In obiter, the court also said that given the decision of Comeau’s Seafoods Ltd. v. Canada (Fisheries and Oceans) (1997), 142 D.L.R. (4th) 193 (S.C.C.), even if the condition precedent had been satisfied, the Minister could not have been forced to issue a fishing licence.

With respect to the application to strike under Rule 19(24), the court was sympathetic to the Crown’s argument that at best the agreement was only an agreement authorize the issuance of a licence. And since the Minister had the discretion under section 7 of the Fisheries Act to revoke that authorization at any time prior to the licence being issued, no damages could flow. However, since the Federal Court of Appeal in Comeau’s Seafoods “did not state that such a claim [for damages] could never be successful”, the court did not strike the plaintiff’s claim.

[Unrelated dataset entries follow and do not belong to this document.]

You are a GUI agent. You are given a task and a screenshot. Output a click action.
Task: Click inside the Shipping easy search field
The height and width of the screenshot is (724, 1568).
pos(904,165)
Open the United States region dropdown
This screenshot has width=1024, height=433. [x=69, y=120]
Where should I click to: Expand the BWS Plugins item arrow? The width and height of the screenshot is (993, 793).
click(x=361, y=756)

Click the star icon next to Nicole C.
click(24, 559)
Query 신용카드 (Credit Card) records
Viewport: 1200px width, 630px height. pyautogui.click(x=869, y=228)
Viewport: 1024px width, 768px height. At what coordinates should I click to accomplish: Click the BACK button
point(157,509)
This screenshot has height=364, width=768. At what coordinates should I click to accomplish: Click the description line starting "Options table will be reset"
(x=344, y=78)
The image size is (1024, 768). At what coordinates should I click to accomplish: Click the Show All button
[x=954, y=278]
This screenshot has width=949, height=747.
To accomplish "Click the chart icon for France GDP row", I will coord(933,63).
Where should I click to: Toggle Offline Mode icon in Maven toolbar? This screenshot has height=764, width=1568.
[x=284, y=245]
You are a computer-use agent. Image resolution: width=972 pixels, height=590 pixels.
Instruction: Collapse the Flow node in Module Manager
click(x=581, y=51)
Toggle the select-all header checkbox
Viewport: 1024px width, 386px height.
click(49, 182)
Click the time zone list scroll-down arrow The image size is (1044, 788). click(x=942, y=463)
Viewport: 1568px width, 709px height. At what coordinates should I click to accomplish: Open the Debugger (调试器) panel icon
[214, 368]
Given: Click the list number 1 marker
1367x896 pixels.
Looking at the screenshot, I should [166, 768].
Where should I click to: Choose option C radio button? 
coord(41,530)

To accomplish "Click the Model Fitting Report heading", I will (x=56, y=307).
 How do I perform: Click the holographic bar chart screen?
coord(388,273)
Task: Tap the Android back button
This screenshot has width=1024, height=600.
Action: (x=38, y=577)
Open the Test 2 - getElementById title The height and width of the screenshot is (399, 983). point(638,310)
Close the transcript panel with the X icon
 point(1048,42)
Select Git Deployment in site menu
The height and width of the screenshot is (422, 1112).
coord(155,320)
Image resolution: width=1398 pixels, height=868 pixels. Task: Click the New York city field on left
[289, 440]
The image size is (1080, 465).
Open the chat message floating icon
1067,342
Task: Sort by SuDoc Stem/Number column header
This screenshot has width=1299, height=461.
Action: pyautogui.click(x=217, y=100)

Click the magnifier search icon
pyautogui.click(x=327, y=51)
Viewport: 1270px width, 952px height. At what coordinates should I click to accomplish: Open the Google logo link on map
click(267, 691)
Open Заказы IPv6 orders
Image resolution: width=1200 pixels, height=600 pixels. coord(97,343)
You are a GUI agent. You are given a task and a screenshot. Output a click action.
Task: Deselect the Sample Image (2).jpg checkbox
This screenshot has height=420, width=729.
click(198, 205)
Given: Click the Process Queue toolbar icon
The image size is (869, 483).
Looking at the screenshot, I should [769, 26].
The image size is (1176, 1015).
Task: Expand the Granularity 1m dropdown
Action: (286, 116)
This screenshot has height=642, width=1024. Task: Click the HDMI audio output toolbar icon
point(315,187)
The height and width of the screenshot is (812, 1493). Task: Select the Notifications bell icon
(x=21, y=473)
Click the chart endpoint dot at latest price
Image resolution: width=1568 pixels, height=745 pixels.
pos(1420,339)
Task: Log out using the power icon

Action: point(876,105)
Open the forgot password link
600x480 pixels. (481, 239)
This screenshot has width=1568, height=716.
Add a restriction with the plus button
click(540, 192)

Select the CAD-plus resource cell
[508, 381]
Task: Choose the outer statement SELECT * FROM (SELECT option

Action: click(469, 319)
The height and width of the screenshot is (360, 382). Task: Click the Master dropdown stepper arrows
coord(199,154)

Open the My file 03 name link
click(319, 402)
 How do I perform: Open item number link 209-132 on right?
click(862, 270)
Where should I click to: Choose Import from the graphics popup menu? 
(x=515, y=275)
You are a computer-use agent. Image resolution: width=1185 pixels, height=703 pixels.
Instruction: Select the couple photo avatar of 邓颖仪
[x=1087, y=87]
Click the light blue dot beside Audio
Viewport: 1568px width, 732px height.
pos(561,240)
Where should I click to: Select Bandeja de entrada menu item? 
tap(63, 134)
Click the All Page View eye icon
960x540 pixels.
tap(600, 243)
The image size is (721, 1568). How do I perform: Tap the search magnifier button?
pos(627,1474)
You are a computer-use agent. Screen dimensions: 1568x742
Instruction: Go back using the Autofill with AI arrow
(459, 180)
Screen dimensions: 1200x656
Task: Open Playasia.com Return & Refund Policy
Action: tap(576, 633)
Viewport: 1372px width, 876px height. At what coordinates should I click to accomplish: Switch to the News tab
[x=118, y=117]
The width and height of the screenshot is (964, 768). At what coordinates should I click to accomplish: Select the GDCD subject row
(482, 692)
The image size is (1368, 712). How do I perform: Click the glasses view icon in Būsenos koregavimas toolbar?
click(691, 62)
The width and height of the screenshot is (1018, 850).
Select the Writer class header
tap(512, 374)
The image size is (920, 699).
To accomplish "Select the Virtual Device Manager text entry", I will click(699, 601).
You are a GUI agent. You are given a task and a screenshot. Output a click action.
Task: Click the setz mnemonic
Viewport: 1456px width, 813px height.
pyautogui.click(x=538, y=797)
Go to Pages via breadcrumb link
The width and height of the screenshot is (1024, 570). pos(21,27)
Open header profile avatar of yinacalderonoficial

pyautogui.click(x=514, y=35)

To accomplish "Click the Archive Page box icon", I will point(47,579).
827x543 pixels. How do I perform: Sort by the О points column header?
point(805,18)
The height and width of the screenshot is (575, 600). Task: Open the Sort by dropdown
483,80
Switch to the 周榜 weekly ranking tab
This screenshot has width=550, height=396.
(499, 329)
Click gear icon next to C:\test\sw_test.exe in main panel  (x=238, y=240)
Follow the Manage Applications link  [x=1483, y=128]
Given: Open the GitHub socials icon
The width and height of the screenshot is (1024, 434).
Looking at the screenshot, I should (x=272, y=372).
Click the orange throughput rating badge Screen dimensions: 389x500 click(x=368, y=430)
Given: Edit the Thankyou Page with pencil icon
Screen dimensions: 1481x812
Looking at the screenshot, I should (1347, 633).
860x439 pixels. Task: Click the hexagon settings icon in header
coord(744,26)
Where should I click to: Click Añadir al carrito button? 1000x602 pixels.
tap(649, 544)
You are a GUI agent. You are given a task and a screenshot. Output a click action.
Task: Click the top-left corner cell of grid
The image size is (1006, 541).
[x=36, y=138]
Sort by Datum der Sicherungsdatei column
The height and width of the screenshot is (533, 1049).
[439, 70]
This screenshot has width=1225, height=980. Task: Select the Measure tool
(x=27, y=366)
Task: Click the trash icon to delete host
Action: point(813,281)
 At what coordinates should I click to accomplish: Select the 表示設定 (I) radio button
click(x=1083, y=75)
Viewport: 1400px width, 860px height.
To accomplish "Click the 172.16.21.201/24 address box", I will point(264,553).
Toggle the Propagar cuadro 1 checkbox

In obiter, the court also suggested that under the circumstances, the plaintiff may not have been entitled to declaratory relief because the declaration only concerned a future right (the issuance of a fishing licence) as opposed to an existing right. Given the Comeau decision, the court suggested the plaintiff’s rights did not ripen until a licence had actually been issued.

Editor’s Note: Unfortunately, the reasons for judgment in this case do not show the actual wording of the written agreement signed by the Yale First Nation. If the actual agreement only referred to the Minister agreeing to “authorize” the issuance of a licence, then I would agree with the obiter comments of the court. However, if the agreement were simply to issue a licence, I would think the plaintiff would have a reasonable prospect of at least obtaining a judgment for damages. See for example paragraphs 74-7 of the Court of Appeal judgement in Comeau Seafoods; Puddister Trading Corporation Ltd. v Canada (28 May 1997), No. T-168-92 (Fed. Ct. T.D.) (Simpson J.) (digested herein); But see: Aucoin v. Canada (Minister of Fisheries and Oceans) [2001] F.C.J. No. 1157; 2001 FCT 800 at para. 47-8.